Home > Riviste > European Journal of Physical and Rehabilitation Medicine > Fascicoli precedenti > European Journal of Physical and Rehabilitation Medicine 2017 June;53(3) > European Journal of Physical and Rehabilitation Medicine 2017 June;53(3):466-82



Per abbonarsi
Sottometti un articolo
Segnala alla tua biblioteca


Publication history
Per citare questo articolo



European Journal of Physical and Rehabilitation Medicine 2017 June;53(3):466-82

DOI: 10.23736/S1973-9087.16.04429-4


lingua: Inglese

Effectiveness of music-based interventions on motricity or cognitive functioning in neurological populations: a systematic review

Lousin MOUMDJIAN 1, 2 , Teppo SARKAMO 3, Carmela LEONE 1, Marc LEMAN 2, Peter FEYS 1

1 REVAL-BIOMED, University of Hasselt, Diepenbeek, Belgium; 2 IPEM, Gent University, Gent, Belgium; 3 Cognitive Brain Research Unit, Department of Psychology and Logopedics, University of Helsinki, Helsinki, Finland

BACKGROUND: Motor and cognitive symptoms are frequent in persons with neurological disorders and often require extensive long-term rehabilitation. Recently, a variety of music-based interventions have been introduced into neurological rehabilitation as training tools.
EVIDENCE ACQUISITION: This review aims to 1) describe and define music-based intervention modalities and content which are applied in experimental studies; and 2) describe the effects of these interventions on motor and/or cognitive symptoms in the neurological population. The databases PubMed and Web of Science were searched. Cited references of included articles where screened for potential inclusion. A systematic literature search up to 20th of June 2016 was conducted to include controlled trials and cohort studies that have used music-based interventions for ≥3 weeks in the neurological population (in- and outpatients) targeting motor and/or cognitive symptoms.
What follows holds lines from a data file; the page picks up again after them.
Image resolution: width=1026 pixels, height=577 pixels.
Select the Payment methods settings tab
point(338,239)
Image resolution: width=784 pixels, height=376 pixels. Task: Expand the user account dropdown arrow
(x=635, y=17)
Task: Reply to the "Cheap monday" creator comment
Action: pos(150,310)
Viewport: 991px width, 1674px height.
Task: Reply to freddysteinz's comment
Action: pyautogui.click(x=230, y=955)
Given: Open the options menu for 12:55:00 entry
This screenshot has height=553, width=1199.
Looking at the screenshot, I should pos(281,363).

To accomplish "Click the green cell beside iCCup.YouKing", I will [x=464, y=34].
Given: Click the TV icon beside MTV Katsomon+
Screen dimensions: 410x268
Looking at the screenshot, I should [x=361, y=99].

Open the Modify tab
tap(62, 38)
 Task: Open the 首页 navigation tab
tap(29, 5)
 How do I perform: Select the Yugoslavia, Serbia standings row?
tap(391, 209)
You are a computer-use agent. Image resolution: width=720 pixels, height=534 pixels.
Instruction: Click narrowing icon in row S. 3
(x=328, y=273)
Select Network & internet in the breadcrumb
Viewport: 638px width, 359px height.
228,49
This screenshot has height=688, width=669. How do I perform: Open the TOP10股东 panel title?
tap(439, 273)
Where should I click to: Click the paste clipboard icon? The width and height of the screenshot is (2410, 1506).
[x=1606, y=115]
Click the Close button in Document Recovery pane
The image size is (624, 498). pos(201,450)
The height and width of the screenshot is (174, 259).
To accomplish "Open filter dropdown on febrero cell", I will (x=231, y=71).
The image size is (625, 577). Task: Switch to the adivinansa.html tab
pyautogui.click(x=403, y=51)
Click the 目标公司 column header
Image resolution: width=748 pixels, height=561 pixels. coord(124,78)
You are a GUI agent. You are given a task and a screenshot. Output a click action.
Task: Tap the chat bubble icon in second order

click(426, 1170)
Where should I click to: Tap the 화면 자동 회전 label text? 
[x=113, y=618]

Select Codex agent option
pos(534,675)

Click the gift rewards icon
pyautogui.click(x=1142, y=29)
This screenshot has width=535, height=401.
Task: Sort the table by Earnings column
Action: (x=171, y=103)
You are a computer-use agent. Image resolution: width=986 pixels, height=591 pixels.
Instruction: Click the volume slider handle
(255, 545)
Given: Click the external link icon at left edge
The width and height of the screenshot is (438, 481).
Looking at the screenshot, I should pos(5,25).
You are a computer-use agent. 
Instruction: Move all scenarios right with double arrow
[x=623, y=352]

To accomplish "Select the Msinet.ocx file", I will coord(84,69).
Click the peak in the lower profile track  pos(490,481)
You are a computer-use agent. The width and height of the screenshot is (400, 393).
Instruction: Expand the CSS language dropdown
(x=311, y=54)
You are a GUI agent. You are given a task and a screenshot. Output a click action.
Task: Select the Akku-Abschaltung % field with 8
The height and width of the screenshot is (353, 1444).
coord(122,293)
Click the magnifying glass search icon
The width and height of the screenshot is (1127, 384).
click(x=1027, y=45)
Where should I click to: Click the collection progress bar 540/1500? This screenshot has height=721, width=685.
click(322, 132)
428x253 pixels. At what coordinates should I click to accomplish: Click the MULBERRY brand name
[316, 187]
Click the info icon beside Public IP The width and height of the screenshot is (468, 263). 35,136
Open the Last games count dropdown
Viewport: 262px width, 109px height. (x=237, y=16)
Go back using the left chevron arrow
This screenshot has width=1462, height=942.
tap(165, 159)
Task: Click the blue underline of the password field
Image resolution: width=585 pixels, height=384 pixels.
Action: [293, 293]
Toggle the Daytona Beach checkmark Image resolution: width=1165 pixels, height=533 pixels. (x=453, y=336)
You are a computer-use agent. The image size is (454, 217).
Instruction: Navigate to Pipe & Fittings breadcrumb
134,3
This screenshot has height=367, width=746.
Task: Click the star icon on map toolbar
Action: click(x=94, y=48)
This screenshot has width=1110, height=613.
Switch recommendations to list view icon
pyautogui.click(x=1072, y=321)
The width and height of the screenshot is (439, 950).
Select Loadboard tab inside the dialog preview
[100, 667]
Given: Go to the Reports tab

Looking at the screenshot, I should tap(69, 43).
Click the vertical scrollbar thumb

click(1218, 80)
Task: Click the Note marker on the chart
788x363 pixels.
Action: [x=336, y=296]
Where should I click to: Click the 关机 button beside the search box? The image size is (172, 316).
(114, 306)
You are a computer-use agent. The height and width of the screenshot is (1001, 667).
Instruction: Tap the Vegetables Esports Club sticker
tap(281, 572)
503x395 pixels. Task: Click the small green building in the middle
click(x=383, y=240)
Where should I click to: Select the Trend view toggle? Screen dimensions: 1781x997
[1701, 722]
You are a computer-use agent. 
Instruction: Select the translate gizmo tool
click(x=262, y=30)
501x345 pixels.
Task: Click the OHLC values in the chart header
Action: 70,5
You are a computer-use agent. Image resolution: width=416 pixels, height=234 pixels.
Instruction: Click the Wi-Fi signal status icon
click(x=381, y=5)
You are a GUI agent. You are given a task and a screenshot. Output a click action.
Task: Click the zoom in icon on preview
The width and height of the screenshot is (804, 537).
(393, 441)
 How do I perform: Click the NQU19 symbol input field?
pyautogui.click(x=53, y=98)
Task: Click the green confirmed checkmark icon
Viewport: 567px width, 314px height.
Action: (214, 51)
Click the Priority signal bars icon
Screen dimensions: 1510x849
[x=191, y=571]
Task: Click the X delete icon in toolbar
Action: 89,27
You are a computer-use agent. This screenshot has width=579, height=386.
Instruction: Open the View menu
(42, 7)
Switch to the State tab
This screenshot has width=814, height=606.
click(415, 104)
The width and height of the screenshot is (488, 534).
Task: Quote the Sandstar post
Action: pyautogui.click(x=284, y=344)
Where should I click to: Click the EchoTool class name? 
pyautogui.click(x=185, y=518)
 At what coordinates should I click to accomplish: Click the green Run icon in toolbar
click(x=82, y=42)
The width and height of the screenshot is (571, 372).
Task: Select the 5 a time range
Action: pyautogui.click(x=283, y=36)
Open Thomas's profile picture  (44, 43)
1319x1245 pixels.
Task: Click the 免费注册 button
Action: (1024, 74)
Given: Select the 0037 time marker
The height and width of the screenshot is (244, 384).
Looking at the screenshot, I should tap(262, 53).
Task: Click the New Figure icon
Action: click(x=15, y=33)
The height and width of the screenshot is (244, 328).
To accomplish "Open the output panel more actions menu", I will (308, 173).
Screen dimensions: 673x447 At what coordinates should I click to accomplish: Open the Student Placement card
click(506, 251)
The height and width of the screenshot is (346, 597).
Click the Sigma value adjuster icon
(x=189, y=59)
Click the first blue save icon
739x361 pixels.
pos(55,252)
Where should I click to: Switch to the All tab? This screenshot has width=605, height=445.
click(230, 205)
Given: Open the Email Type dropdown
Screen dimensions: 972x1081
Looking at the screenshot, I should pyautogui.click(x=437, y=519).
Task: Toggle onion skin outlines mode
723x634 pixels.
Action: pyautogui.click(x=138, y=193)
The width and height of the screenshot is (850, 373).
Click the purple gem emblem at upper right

No limitations to publication date was set.
EVIDENCE SYNTHESIS: Nineteen articles comprising thirteen randomized controlled trials (total participants Nexp=241, Nctrl=269), four controlled trials (Nexp=59, Nctrl=53) and two cohort studies (N.=27) were included. Fourteen studies were conducted in stroke, three in Parkinson’s disease, and two in multiple sclerosis population. Modalities of music-based interventions were clustered into four groups: instrument-based, listening-based, rhythm-based, and multicomponent-based music interventions. Overall, studies consistently showed that music-based interventions had similar or larger effects than conventional rehabilitation on upper limb function (N.=16; fine motricity, hand and arm capacity, finger and hand tapping velocity/variability), mobility (N.=7; gait parameters), and cognition (N.=4; verbal memory and focused attention).
CONCLUSIONS: Variety of modalities using music-based interventions has been identified and grouped into four clusters. Effects of interventions demonstrate an improvement in the domains assessed. Evidence is most available for improving motricity in stroke. More studies are warranted to investigate cognition as well as motor and cognition dysfunctions in combination. Instrument-based music interventions can improve fine motor dexterity and gross motor functions in stroke. Rhythm-based music interventions can improve gait parameters of velocity and cadence in stroke, Parkinson’s disease and multiple sclerosis. Cognition in the domains of verbal memory and focused attention can improve after listening-based music interventions in stroke.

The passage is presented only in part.